From the backseat I yelled to Raharjo, “take out your earpiece!” It seemed he was too shy to stop nattering in a different language and address a person as notable as me. As an experienced Uber rider I was not going to let that happen. I reached over into the front seat (no plastic divider! score!) and pulled his earbud out, signaling that I gave him permission to hold a real man-to-man conversation with me.

Over the course of the ride, I talked about the weather, Miley Cyrus, and labor relations. While most of the threads of this conversation were sewn by me, I did get something out of Raharjo. He told me that Uber doesn’t necessarily compensate him for all the hours he works, and that he can’t find any health insurance plans per his employment, all while suffering from diabetes.

This was shocking to me. The next day, I had to immediately write about what I heard. If you remember my “The Indonesian Century: Why A New Culture Of Immigrants Who Don’t Need Pampered Millennials’ ‘Legal Protections’ Will Change The Economy” piece from last September, you can thank Raharjo for that.

But I’m not just a student during these conversations. I’ve taught multiple younger Uber drivers about love from the perspective from an older man. I like to think that a life covering politics has given me a special insight into the compromises inherent to intimacy. Other times, I’ve told them about my epic battles with injustice in family court.
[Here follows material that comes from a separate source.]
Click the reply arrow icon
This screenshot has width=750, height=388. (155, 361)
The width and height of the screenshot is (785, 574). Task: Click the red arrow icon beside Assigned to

These trips always seem to alleviate the blues, for one simple reason: you’re helping yourself the most when you’re helping others. By my own count, dozens of men have been able to please their wives, or explain the earned income tax credit to their children because of me.

Quizzically, none of this has actually helped my rating. Actually, it’s lower–a painful 3 out of 5. I’ve also had trouble getting rides due to frequent cancellations. This is all an unfortunate consequence of New York’s overregulation of the service; drivers feel afraid of friendly passengers because they believe them to be undercover cops who will bust their company for victimless crimes like stolen wages.

It is clear to me, as the pamphlets from the Patriotic Livery Deregulation Committee support, that these drivers suffer from too much anxiety about whether they’ll sufficiently impress VIP riders like me enough to deserve their fares. If anything, Uber drivers should be paid less so there’s an even playing field.

Carl “The Dig” Diggler has covered national politics for 30 years, and is the author of “Think-ocracy: The Rise Of The Brainy Congressman”. Got a question for the Dig? E-mail him at carl@cafe.com or Tweet to @carl_diggler.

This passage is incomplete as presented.